Вот и все. Не знаю, как сложится твоя жизнь, да меня это и не интересует. Но я должна дать тебе шанс, и я тебе его даю».

Валька сложила письмо и вернула его на место.

— Ну? — спросила Жанна, не сводившая с нее глаз. — Как тебе это нравится?

— Поздравляю, — ответила Валька. — Вот и решились все твои проблемы.

— Решились? — переспросила Жанна и широко раскрыла глаза. — Ты шутишь?

— Тебя что-то не устраивает? — не поняла Валька.

— Да все! Все меня не устраивает! Старуха просто хотела надо мной поиздеваться, что и сделала в своей неповторимой манере!

Валька стиснула зубы и посчитала до пяти.

— Прости, — сказала она с подчеркнутой вежливостью. — Я, действительно, не понимаю…

— Да что тут непонятного? — почти закричала Жанна. Но тут же спохватилась и испуганно прислушалась: не проснулась ли Майка.

— Что тут непонятного? — продолжала она уже вполголоса. — Тебе понравится, если тебя лишат денег твоего мужа и оставят их сопливому несмышленышу?

— Насколько я знаю, вы не были женаты.

— Формально — нет. Но какого черта?.. Кому сейчас нужны формальности?

— Скажи, — прервала ее Валька. — Андрей предлагал тебе выйти за него?

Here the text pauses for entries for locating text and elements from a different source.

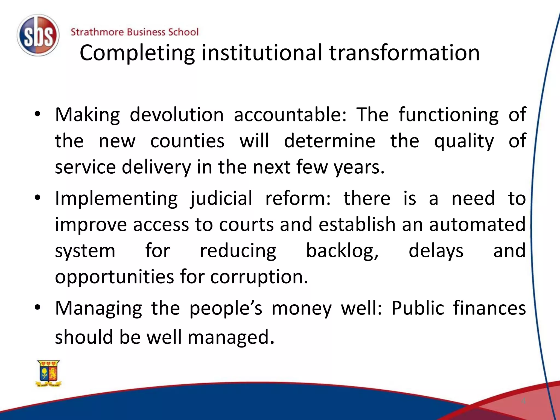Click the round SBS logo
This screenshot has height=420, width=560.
(38, 35)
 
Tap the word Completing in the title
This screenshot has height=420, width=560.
(137, 53)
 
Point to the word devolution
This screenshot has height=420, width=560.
(177, 115)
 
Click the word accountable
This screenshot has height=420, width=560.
(290, 115)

— Конечно! — горячо подтвердила Жанна.

— Тогда почему же ты не вышла?

Жанна быстро потупилась и ответила, перебирая складки на юбке.

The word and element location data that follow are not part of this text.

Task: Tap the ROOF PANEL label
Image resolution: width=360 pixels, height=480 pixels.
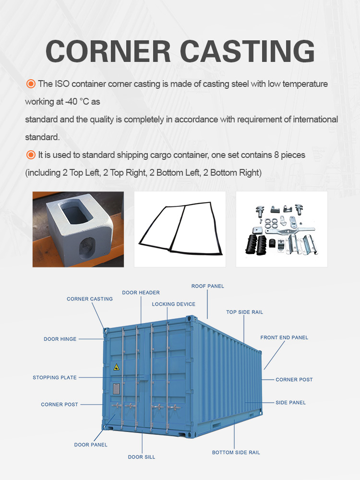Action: pos(207,286)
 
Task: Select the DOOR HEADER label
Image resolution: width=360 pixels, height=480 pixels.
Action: pos(141,293)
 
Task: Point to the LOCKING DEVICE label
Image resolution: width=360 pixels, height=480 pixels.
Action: pos(174,304)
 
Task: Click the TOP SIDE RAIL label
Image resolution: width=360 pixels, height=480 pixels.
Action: pos(244,312)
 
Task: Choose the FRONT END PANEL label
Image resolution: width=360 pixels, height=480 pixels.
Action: pos(284,338)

— Я же говорю… Кому сейчас нужны формальности?

— А если бы ты встретила банкира своей мечты? — все так же безжалостно наступала Валька. — С двумя миллионами американских тугриков? Ему бы тоже сказала: «Не до формальностей»?

— Прекрати.

— Нет уж, дослушай, раз ты меня позвала. Ты никогда не считала себя связанной с Андреем. Потому что надеялась найти нечто лучшее. Конечно, если б ты знала, что он, в конце концов, получит свои деньги, то, безусловно, скоренько сбегала с ним в ЗАГС. Но у него «пупок был слабоват», и ты не хотела себя связывать с таким человеком. Так что, по сути, ты ему совершенно посторонняя и чужая женщина. И не надо ссылаться на то, как он тебя любил. Это его беда, а не его вина. Просто возблагодари бога, что вовремя родила от него ребенка. Потому что, если бы не Майка, ты бы вообще ничего не получила. И береги девочку. Она — твой проездной билет в более или менее обеспеченную жизнь.

Валька поднялась с кресла.

— Подожди, — окликнула ее Жанна, уже менее уверенным тоном. — Я хотела тебя попросить.

— О чем?

— Поговори с бабкой, — умоляющим тоном сказала Жанна. — Объясни ей, что две тысячи — это смехотворная сумма! Господи, да как сейчас прожить на такие деньги? Приличная шуба, и та дороже стоит!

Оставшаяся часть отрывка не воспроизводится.